Called PORTIN, which stands for Portal for Translational Data Integration, the system allows researchers working on Bayer-funded projects to search across studies, biomarkers, cohorts, and samples in an effort to shorten trial recruitment time, save money, and facilitate data reuse.

PORTIN is intended to address the common problem of data inaccessibility in research environments, according to Christiane Unger, an IT business partner in clinical sciences at Bayer. In a presentation earlier this year, Unger alluded to an oft-cited 2016 survey from CrowdFlower that found that data scientists spent 80 percent of their work time collecting and organizing data rather than analyzing it.

"We have a clinical database, we have a database for exploratory biomarkers, and we have a database for our sample data," but those resources were essentially siloed, Unger told GenomeWeb. "We were looking for a solution supporting cross-study queries."

Bayer first thought about such a platform as early as 2013, according to Unger, who joined the German multinational drug company two years ago. But as recently as 2015, Bayer was unable to find a suitable product on the commercial market, so it sought partners to build a custom system.

The firm settled on PointCross Life Sciences, a privately held Bay Area firm with a platform to help pharma and diagnostics companies mine their own clinical datasets. Together, PointCross and Bayer developed PORTIN, which has been designed to comb databases in search of ready-to-analyze study data to answer trial-related questions and to re-analyze earlier trial findings. PORTIN also is meant to encourage collaboration among researchers for Bayer-funded projects.

"We need to understand which biomarker and sample data belong to the data from the clinical database," Unger explained. "We'd also like to understand where the other [Bayer] clinical trials show the same results or not."

Bayer conducted a proof-of-concept study on PORTIN in 2016, testing it with Phase III studies and 15 data domains in a single therapeutic area, oncology. The system officially went live in 2017 after expanding to eight studies, 2,900 subjects, and 12,000 samples across 25 data domains in both oncology and cardiovascular disease, according to Unger.

"The interest increased after the successful proof of concept," Unger said. "When we started the project, there were a lot of concerns and doubts. With the ongoing progress we could show, the interest became greater."

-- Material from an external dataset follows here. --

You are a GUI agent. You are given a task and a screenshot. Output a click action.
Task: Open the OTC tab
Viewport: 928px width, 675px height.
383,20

Bayer released PORTIN 1.0, its first "technical productive" version, near the end of last year. Unger said that the qualifier was necessary because of the relatively small reach of the platform at the time. "That's not the data volume that you expect if you want to work with such a portal," she said.

For 2018, Bayer scaled up and explored a "bulk approach," featuring 100 studies in three therapeutic areas, Unger said. Full business adoption should come next year, she said, though researchers in any Bayer therapeutic area may request access now. Unger also expects to finalize a formal operational structure and governance processes for PORTIN in the coming months.

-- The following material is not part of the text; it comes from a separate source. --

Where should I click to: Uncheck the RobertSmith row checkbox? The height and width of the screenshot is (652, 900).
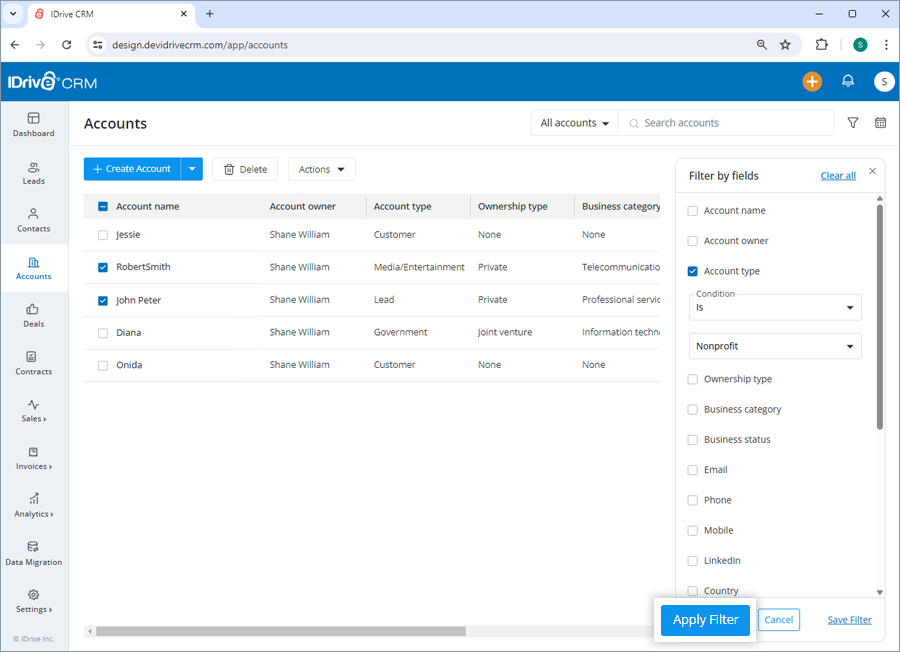click(102, 267)
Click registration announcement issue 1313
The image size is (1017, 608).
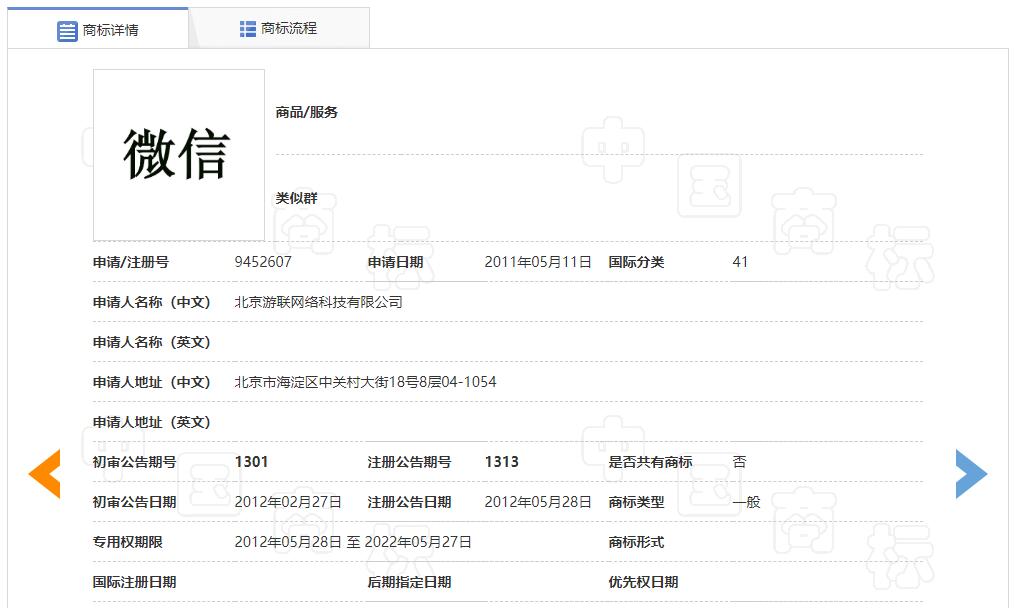501,462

As the portal rollout accelerates, Bayer is having to educate all of its researchers on how to capture data with an eye toward future reuse.

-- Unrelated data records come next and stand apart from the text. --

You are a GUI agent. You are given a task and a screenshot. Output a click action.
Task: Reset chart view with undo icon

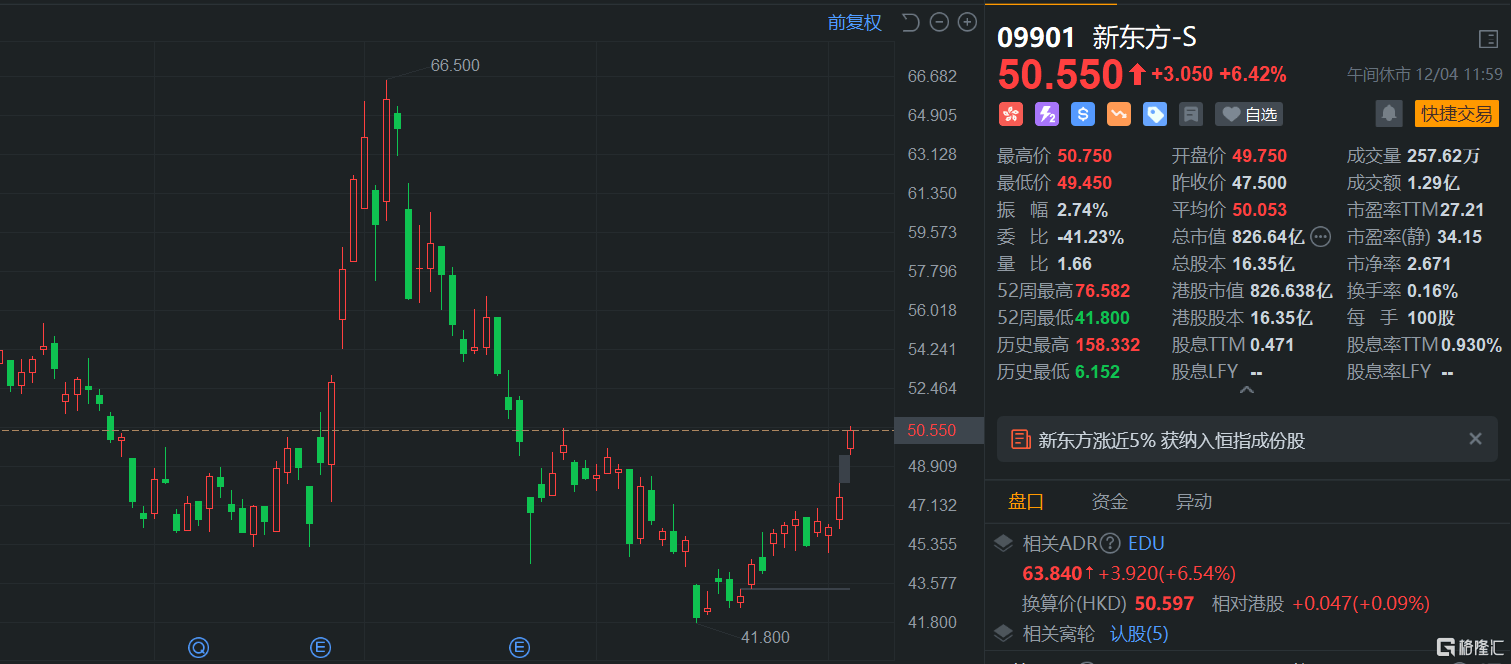pyautogui.click(x=909, y=22)
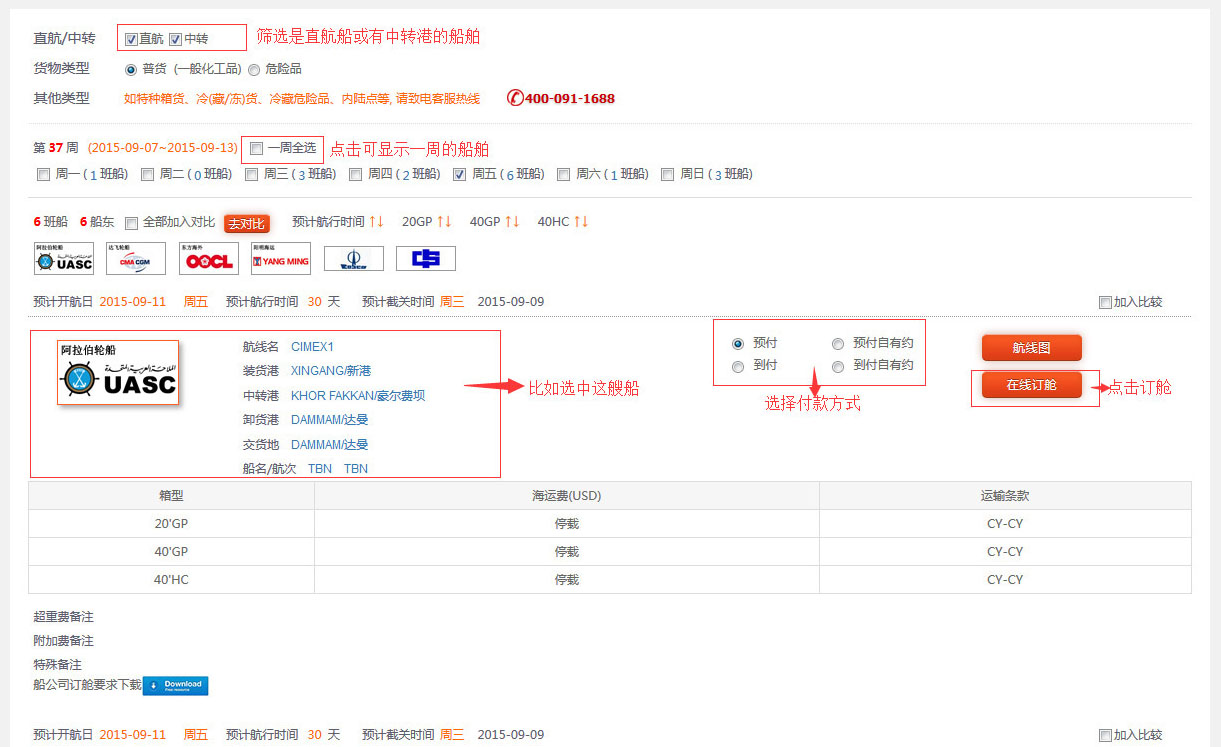Filter by the CMA CGM carrier logo
1221x747 pixels.
click(135, 258)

"The quality of the data [may be] fine for the original use case, but with all these new initiatives where we want to see data as an asset, we have to reach a different mindset that the data I am developing is not just important for me today for my purpose," Unger said. "There will be other use cases later on from others. Therefore, I have to be more careful with how I collect the data."

Meanwhile, the bioinformatics team within the pharma giant is considering further ways to expand PORTIN's reach and functionality, though given the proprietary nature of early-stage R&D, it is unlikely the portal would be offered industry-wide.

Unger said that she is looking at ways to bring in phenotypic data not just from research labs but from clinical settings as well. Bayer also is paying attention to privacy issues that heighten as more people gain access to databases. Beyond that, the company is not tipping its hand.

"We are open for additional amendments or extensions of PORTIN. Whether it means we will make the change within the portal itself or just [create] connections to others, that's not clear yet," Unger said.